** start **

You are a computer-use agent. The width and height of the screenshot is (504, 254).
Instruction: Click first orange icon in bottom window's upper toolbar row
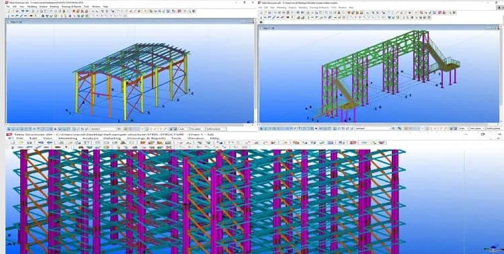point(142,142)
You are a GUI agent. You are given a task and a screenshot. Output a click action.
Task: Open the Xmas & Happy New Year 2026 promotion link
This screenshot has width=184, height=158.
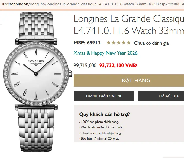point(105,53)
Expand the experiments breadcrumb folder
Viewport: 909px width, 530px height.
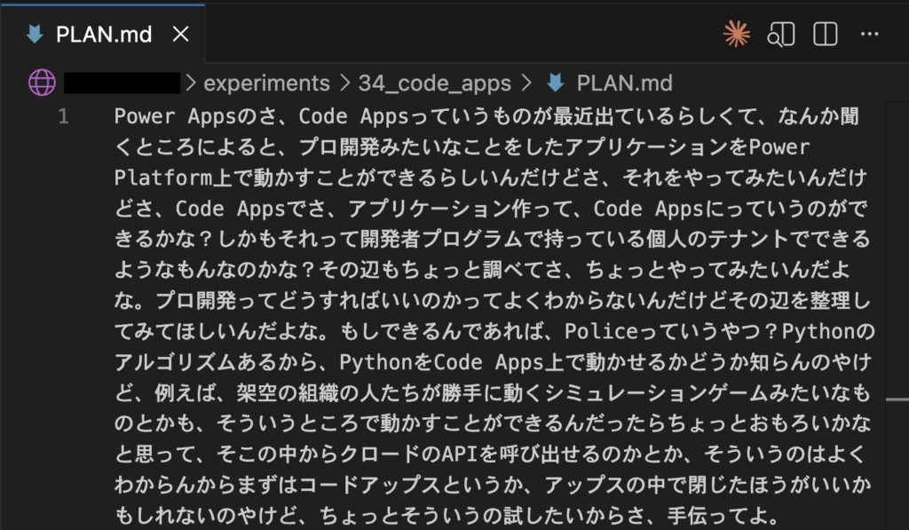coord(266,83)
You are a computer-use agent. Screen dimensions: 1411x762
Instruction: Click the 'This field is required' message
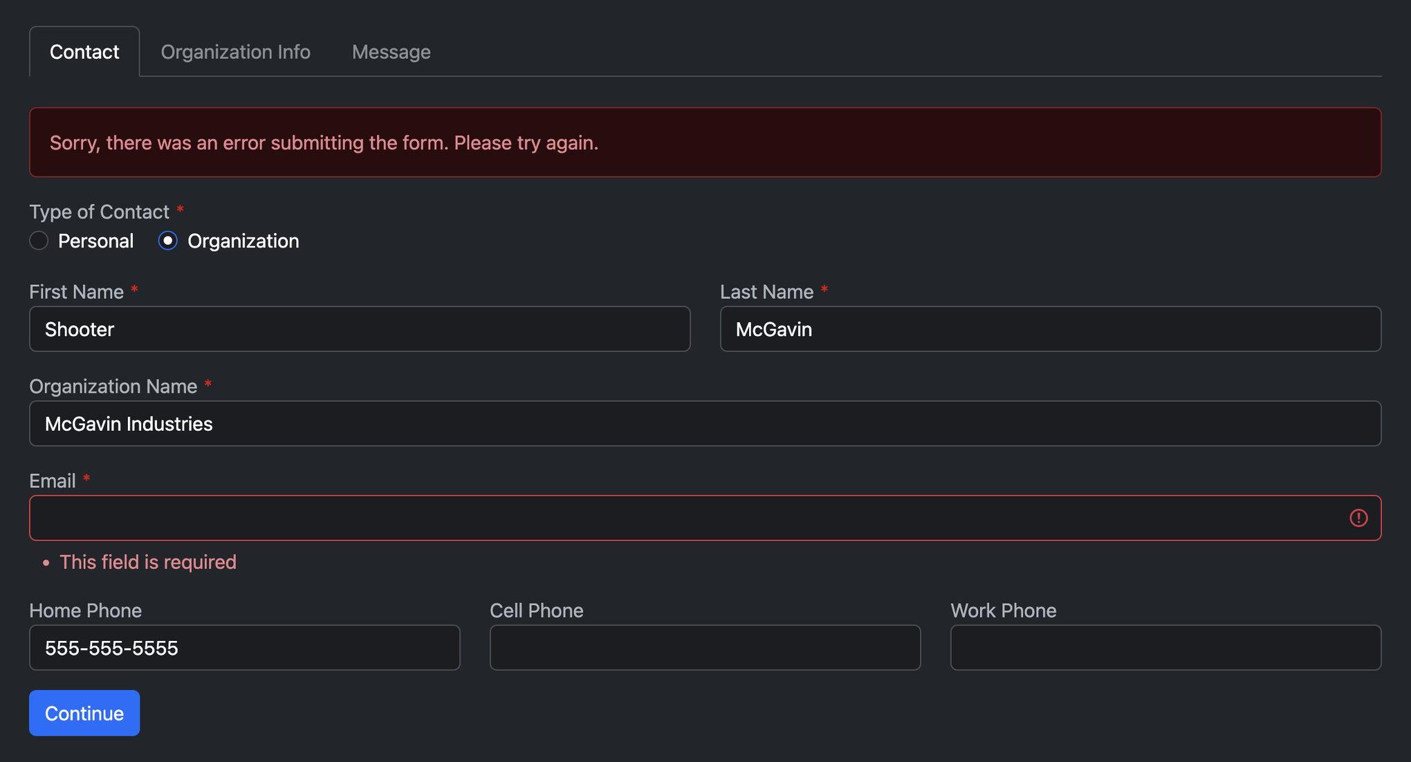[148, 562]

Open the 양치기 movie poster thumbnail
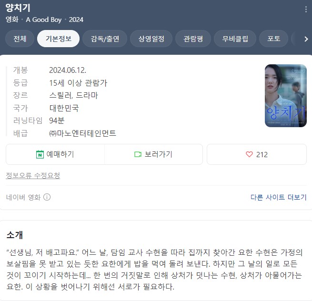[x=285, y=96]
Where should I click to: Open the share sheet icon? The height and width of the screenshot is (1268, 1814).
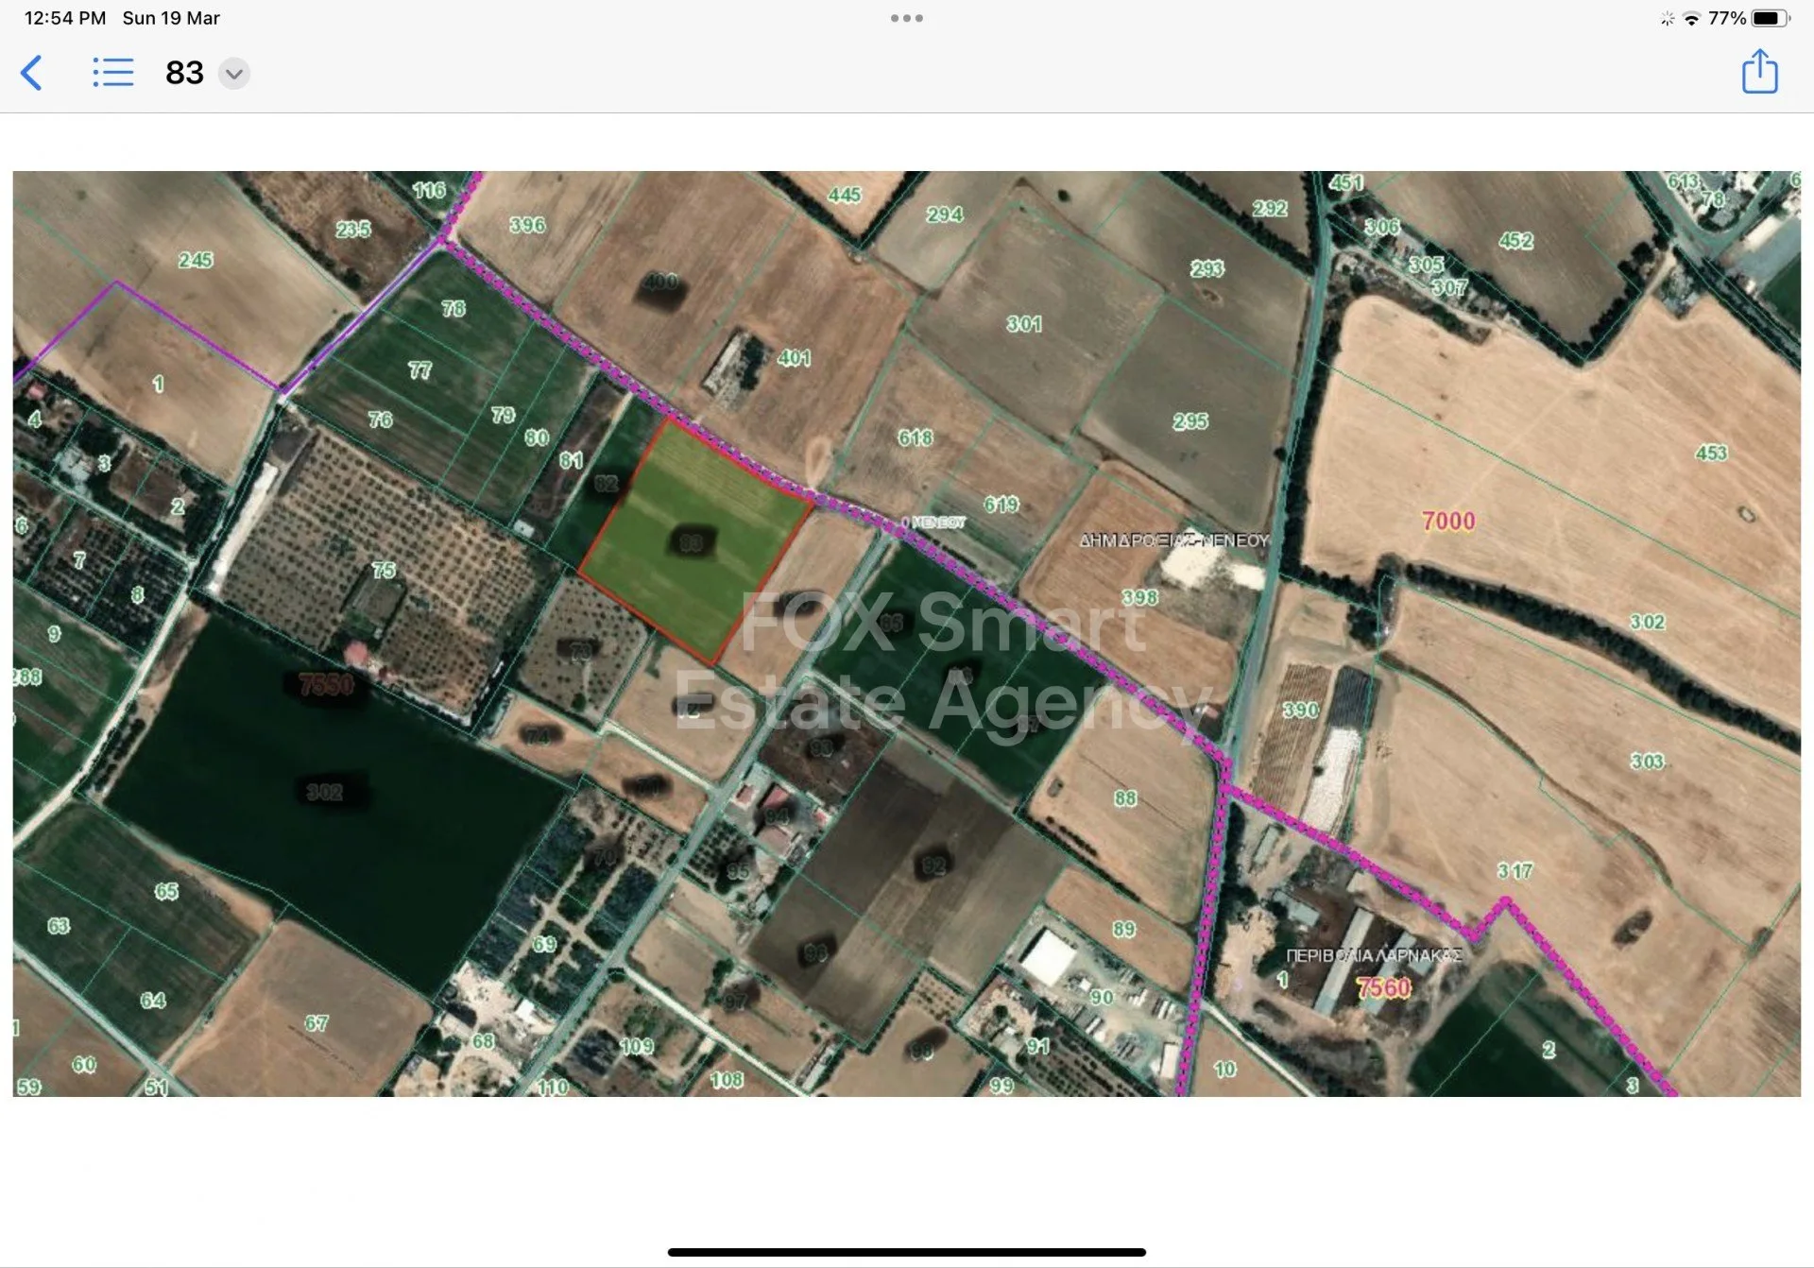[1759, 71]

** end **

> _TASK OBJECTIVE_
Reproduce all of the data above word for word, leaving out the pictures.

> _OUTPUT OF THE EXERCISE_
You are a computer-use agent. The width and height of the screenshot is (504, 254).
Instruction: Click first orange icon in bottom window's upper toolbar row
point(142,142)
You are a GUI agent. You are given a task and a screenshot. Output a click action.
Task: Open the Xmas & Happy New Year 2026 promotion link
This screenshot has width=184, height=158.
point(105,53)
Expand the experiments breadcrumb folder
Viewport: 909px width, 530px height.
coord(266,83)
You are a computer-use agent. Screen dimensions: 1411x762
Instruction: Click the 'This field is required' message
[148, 562]

Open the 양치기 movie poster thumbnail
[x=285, y=96]
Where should I click to: Open the share sheet icon? The height and width of the screenshot is (1268, 1814).
[1759, 71]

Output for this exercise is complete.